Toma su rostro entre sus manos. El calor que transmiten sus dedos se expande por toda su piel y le provoca espasmos de placer que fluyen como ondas en el agua.
Sus miradas se cruzan. Sus ojos chocolates arden en deseo y cariño; los de ella, azules como el mar, brillan con impaciencia y ternura.
Sus narices chocan entre sí en una sutil caricia a medida que se acercan al otro. Juntan sus labios en un delicado beso, acompañado por el dulce sabor de las fresas que han tomado de postre. Sin ninguna prisa, dejan que sus bocas se fundan en movimientos acompasados que toman cada vez más intensidad.
Las manos de ella rodean el cuello masculino, llevando una de sus manos al corto cabello de la parte posterior de la cabeza. Lo agarra y tira con suavidad de él, ansiosa, provocando un gemido que nace en lo más profundo de la garganta de su amante. Sus labios se elevan en una sonrisa en mitad del beso, satisfecha por el logro de provocar tal reacción.
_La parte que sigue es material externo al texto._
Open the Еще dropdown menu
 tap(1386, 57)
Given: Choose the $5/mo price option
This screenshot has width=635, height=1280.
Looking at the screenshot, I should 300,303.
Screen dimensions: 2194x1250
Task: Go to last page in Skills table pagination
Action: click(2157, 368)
Él no se queda atrás. Desliza la boca desde sus labios hasta el cuello de su pareja, siguiendo la línea que dibuja el hueso de la mandíbula, y entierra la nariz en él, adicto al olor floral tan natural que desprenden sus poros. Se pierde en la textura tersa de su piel, encontrado el punto exacto justo debajo del lóbulo de la oreja derecha.
Un respingo de sorpresa, acompañado por un suspiro de placer que suena como música para sus oídos. Las manos de ella apretándole los antebrazos, impidiendo que se aleje, y un beso desesperado son las recompensas que obtiene a modo de respuesta.
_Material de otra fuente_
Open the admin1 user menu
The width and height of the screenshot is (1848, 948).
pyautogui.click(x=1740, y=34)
Sus lenguas se juntan en una danza ancestral, coordinada y húmeda.
Las manos de él comienzan a bajar por su cuerpo, se mueven por los costados, ligeras como el vuelo de una mariposa, hasta llegar a la cintura, donde la ropa deja al descubierto una pequeña porción de piel aterciopelada.
Dibuja una línea de fuego con un dedo, atento a los sonidos que escapan de la boca de ella. Incapaz de resistir el impulso, se incorpora para observarla en todo su esplendor. Tiene los ojos cerrados, las mejillas sonrojadas y el pecho le sube y le baja con rapidez como consecuencia de su agitada respiración.
Suelta una risa, maravillado ante la idea de provocar esas reacciones en ella.
El sonido de su voz, grave por la excitación, hace que ella entreabra los ojos, tan nublados de deseo como los de él, y que dibuje una mueca en el rostro, fruto de la frustración por haber parado.
Decide intercambiar los papeles, tomando ella en control y colocándose encima. Le quita la camiseta y se deleita con el tacto ardiente de los músculos de su torso. Se entretiene contando los lunares de su abdomen, paseando sus manos por aquí y por allá, concentrada en su tarea.
Las manos de él detienen a las suyas tras unos minutos. Le mira, con un gesto inocente que no tarda en convertirse en uno travieso al ver cómo el hombre muerde su labio inferior, con desesperación y urgencia.
Le hace un gesto con la cabeza, señalando su propia ropa, que ya lleva un rato estorbándole. Él capta la señal al momento, subiéndole la blusa con suavidad hasta quitársela por completo.
Pasa sus brazos por detrás de la espalda de la muchacha, rodeándole la cintura y pegando sus pectorales a su pecho. Una fuerte corriente eléctrica chisporrotea entre ellos, y, llevados por la pasión del momento, vuelven a juntar sus bocas, tan desesperados que más que un beso parece que estuviesen peleando por lograr una victoria.
Sus lenguas se recorren con intensidad, disfrutando del sabor del otro. Se muerden, se lamen y se succionan, mientras que sus gargantas producen sonidos que harían sonrojarse hasta al más experimentado.
No les queda más remedio que separarse cuando sus pulmones reclaman por un poco de oxígeno. Están exhaustos, con los labios hinchados y la piel sensible allí donde más empeño han puesto, pero deseosos de disfrutar mucho más del otro.
De nuevo, vuelven a cruzar sus miradas. Se sonríen y sin decir nada más, terminan de desnudarse antes de continuar con esa agradable búsqueda hacia el clímax. Porque ellos saben que, cuando el cuerpo habla, las palabras sobran.